Your answer is a copy of every line in the records where "icon" appears.

# Exercise material:
________
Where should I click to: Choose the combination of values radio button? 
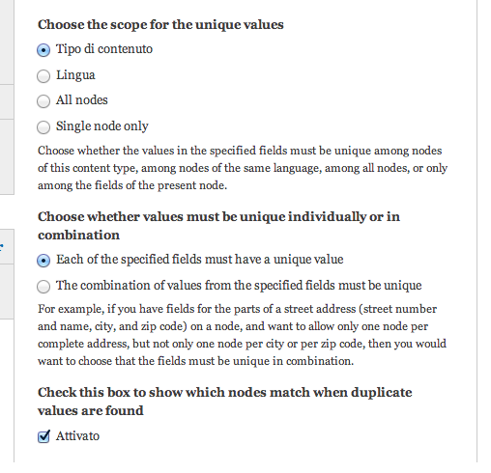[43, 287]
________
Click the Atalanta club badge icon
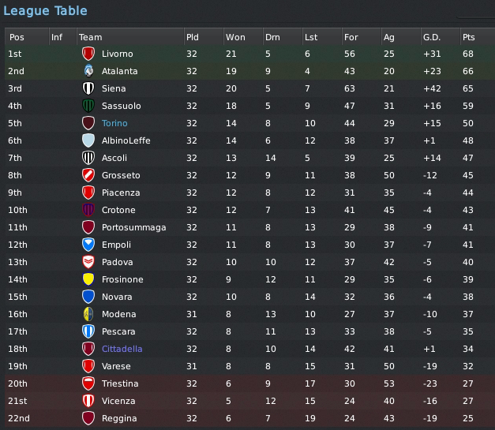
________
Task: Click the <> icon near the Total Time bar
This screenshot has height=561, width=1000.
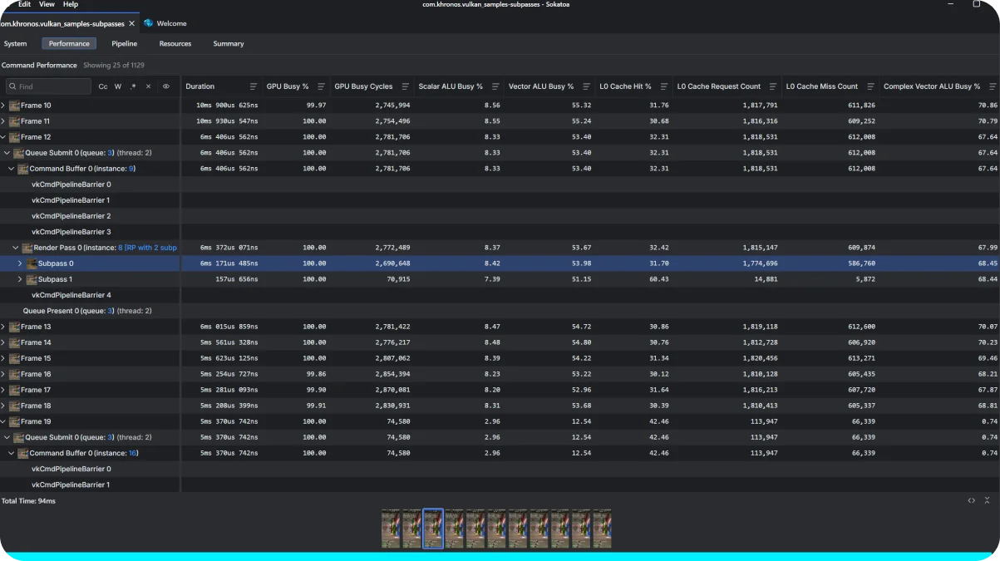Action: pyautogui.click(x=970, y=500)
________
# Result below:
Click the Atalanta club badge icon
Task: Click the <> icon near the Total Time bar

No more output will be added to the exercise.